Publicador de Conteúdos e Mídias

Fim do trabalho infantil depende da sociedade

Publicado em 03/04/2008 13h31
A erradicação do trabalho infantil no Distrito Federal depende da sensibilização e conscientização de todos os setores da sociedade. Esse foi o ponto de convergência das exposições dos convidados que participaram hoje da audiência pública "Enfrentamento do Trabalho Infantil no DF", promovido por iniciativa da deputada Erika Kokay (PT).

A procuradora regional do trabalho, Ana Cláudia Bandeira Monteiro, avaliou que superar a cultura do trabalho infantil é o maior entrave que se coloca para aqueles que se dedicam a equacionar o problema. Para ela, a escola é a melhor opção de mudança, embora a responsabilidade seja igualmente compartilhada pelo Estado, pela família e a própria sociedade.

A representante do Fórum de Erradicação do Trabalho Infantil do DF, Milda Moraes, disse que embora o DF esteja no último lugar em número de crianças que trabalham (23 mil), isso não chega a se constituir motivo de alegria, porque só poderá haver esse sentimento quando não houver mais nenhuma trabalhando.

Milda referiu-se à experiência do Projeto Catavento, implementado em conjunto com a Organização Internacional do Trabalho - OIT, que está em vias de conclusão.
 A iniciativa demonstrou ser possível manter as crianças fora do mercado de trabalho, segundo ela, quando parte de uma construção coletiva. Adiantou, contudo, que a melhoria da renda demonstrou ser importante para as famílias, embora salientando que isso não é determinante para afastar as crianças do trabalho."Quando há um plano, os resultados são mais rápidos", disse a representante da Organização Internacional do Trabalho, Maria Cláudia Falcão, ao lembrar que o termo firmado pelo GDF com a OIT ainda não se traduziu em iniciativas concretas para prevenir e erradicar o trabalho infantil no DF. E lançou o desafio de tornar-se o DF a primeira unidade da federação a erradicar o trabalho infantil no país.

A subsecretária de Educação Básica da Secretaria de Educação, Ana Carmina Pinto Dantas Santana, admitiu que a escola pode contribuir para ajudar as crianças na construção de sua cidadania.
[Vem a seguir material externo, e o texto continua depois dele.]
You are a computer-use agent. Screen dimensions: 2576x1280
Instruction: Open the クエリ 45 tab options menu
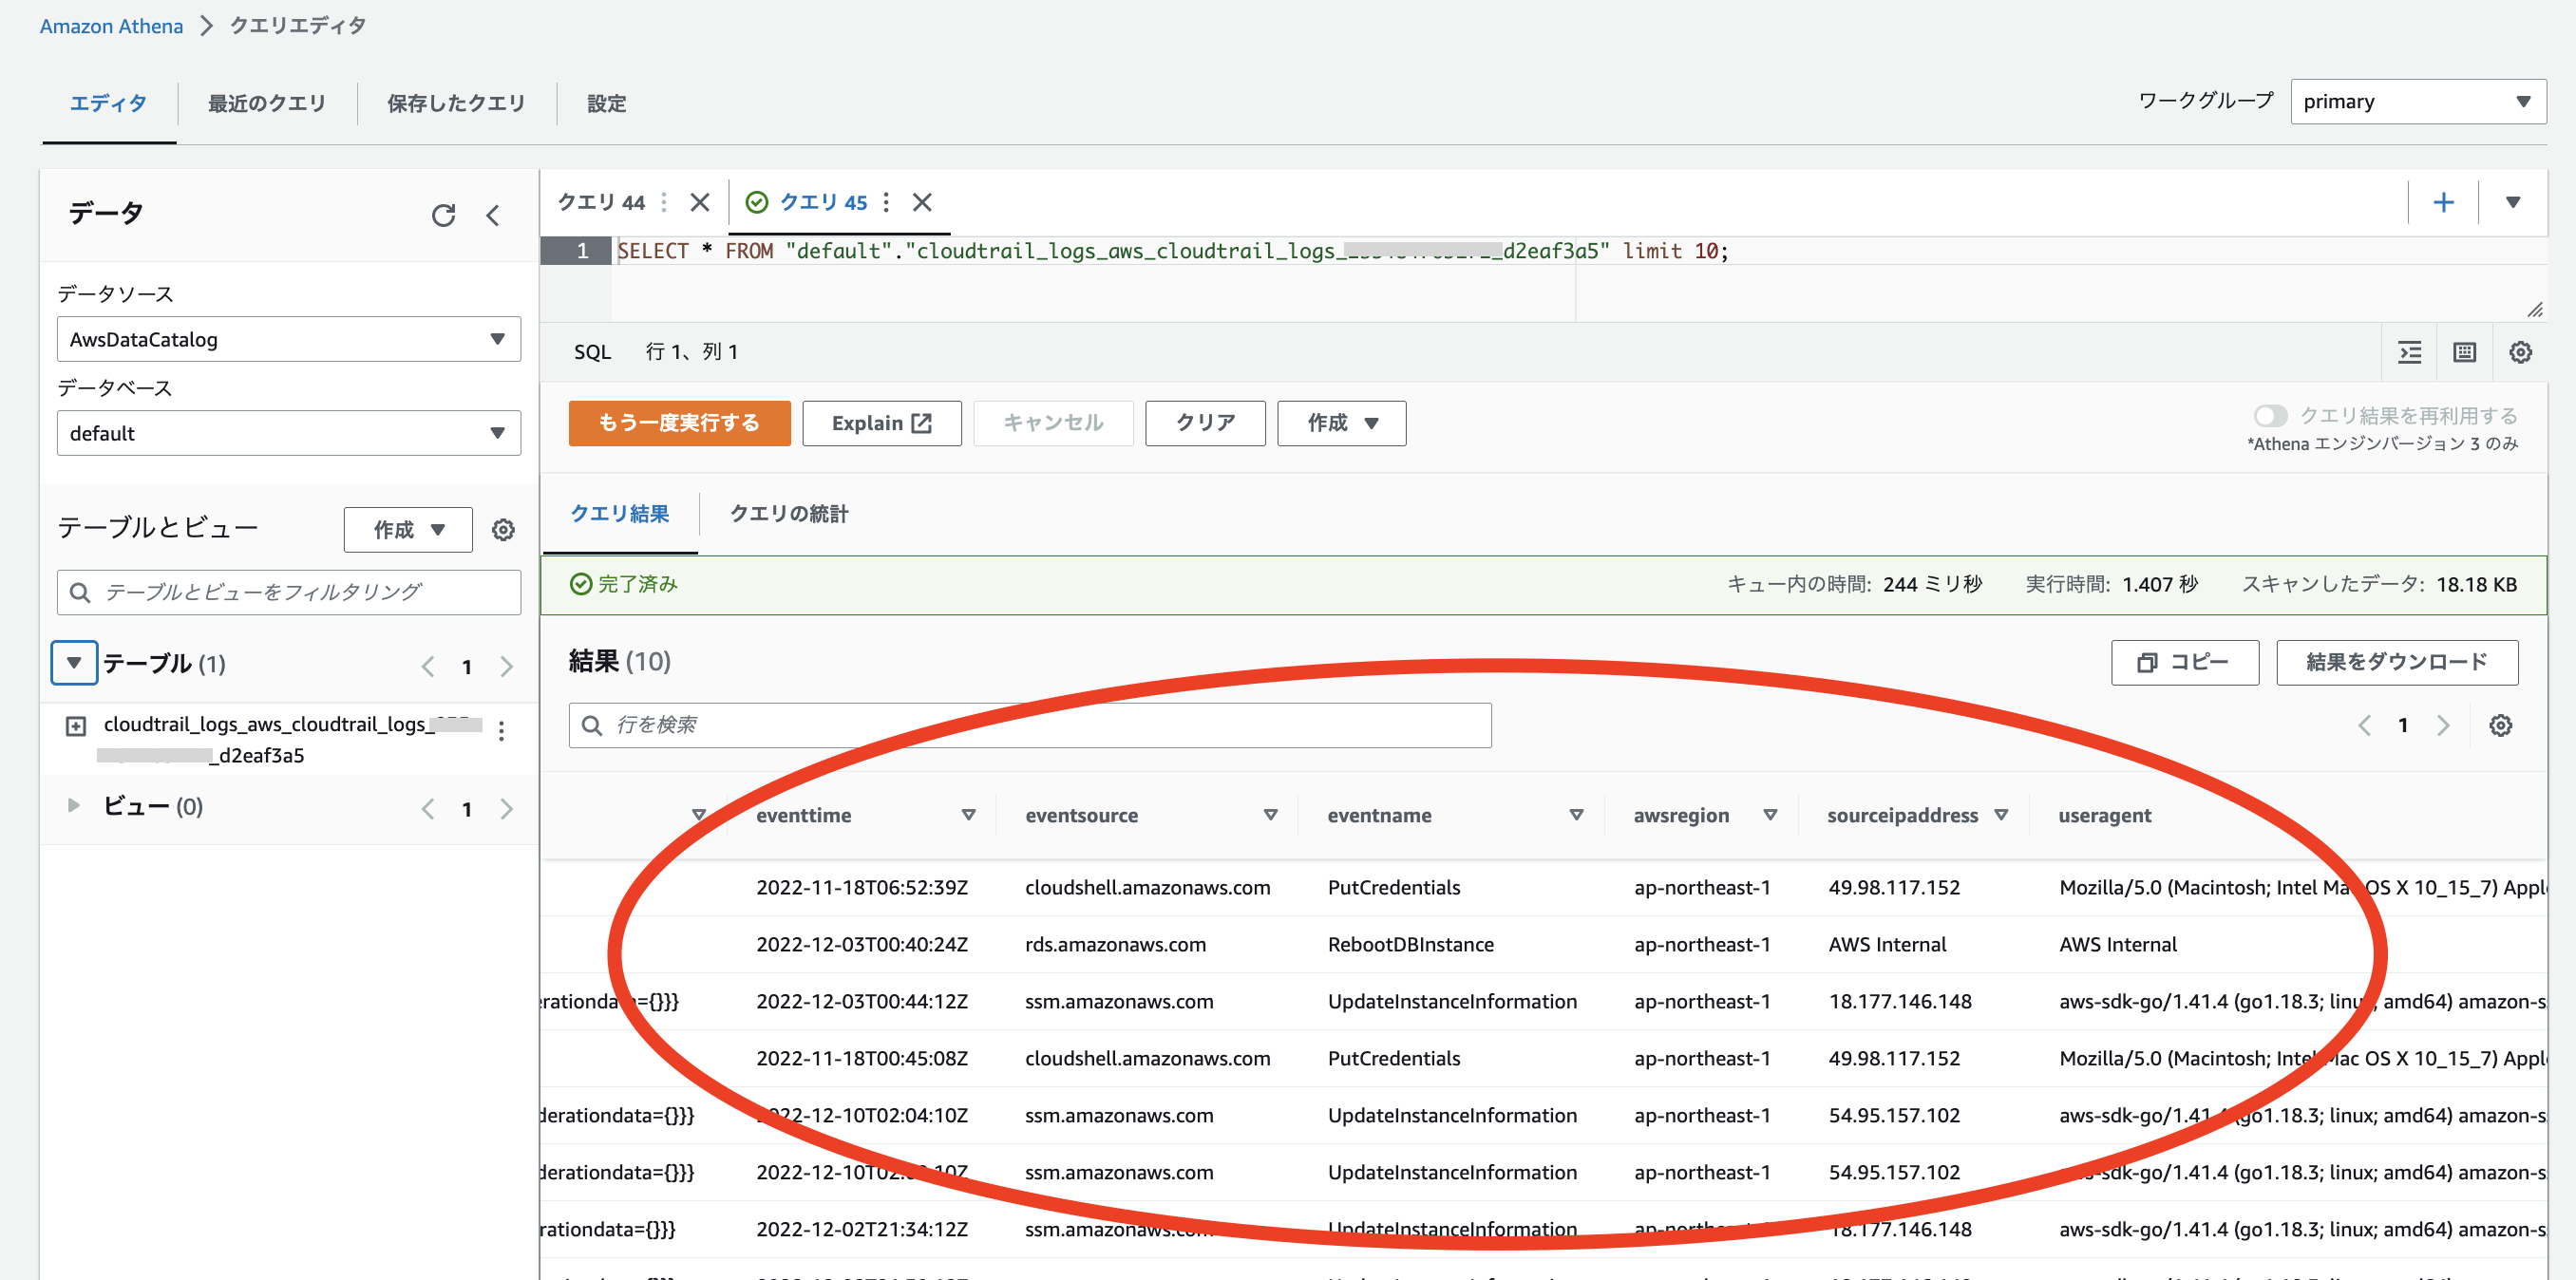pos(886,203)
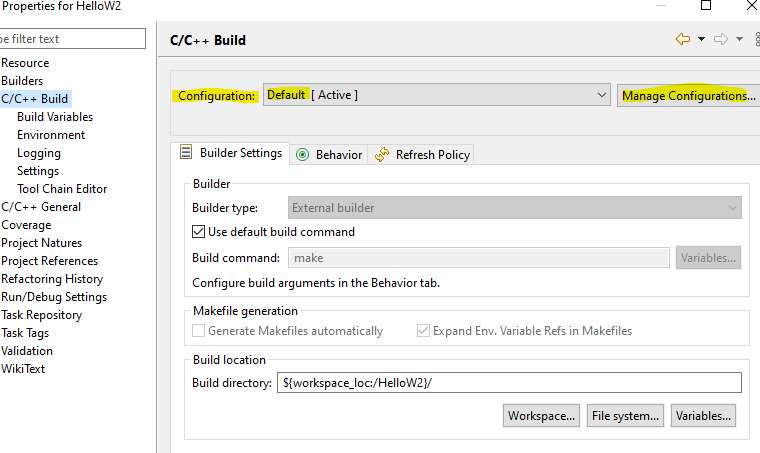Image resolution: width=760 pixels, height=453 pixels.
Task: Click the Workspace... button
Action: 541,416
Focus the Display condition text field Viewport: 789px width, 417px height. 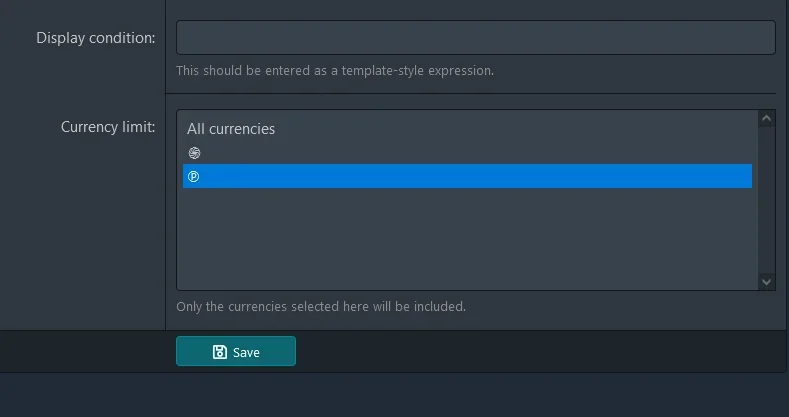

Porém, considerou que para identificar as crianças envolvidas no trabalho infantil é preciso investir na capacitação dos professores. Adiantou, ainda, que a rede garantiu atendimento de 100% das crianças encaminhadas pela secretaria de Desenvolvimento Social e Trabalho.

 Para a subsecretária de Desenvolvimento Social e Trabalho do DF, Marta de Oliveira Sales, os dados sobre o trabalho infantil são incontestes, mas a "desconstrução" da cultura desse tipo de trabalho ainda levará muito tempo. Disse ter conhecimento de causa, pois aos dez anos foi encarregada pelos pais de cuidar dos afazeres domésticos, fato esse que deixou marcas profundas em sua vida. Ao final da audiência, a deputada Érika Kokay anunciou que vai apresentar requerimento sobre o cronograma de atividades da Comissão Estadual de Erradicação do Trabalho Infantil, para que a Comissão de Direitos Humanos da Câmara possa acompanhar. "É preciso garantir a interssetorialidade das ações", finalizou.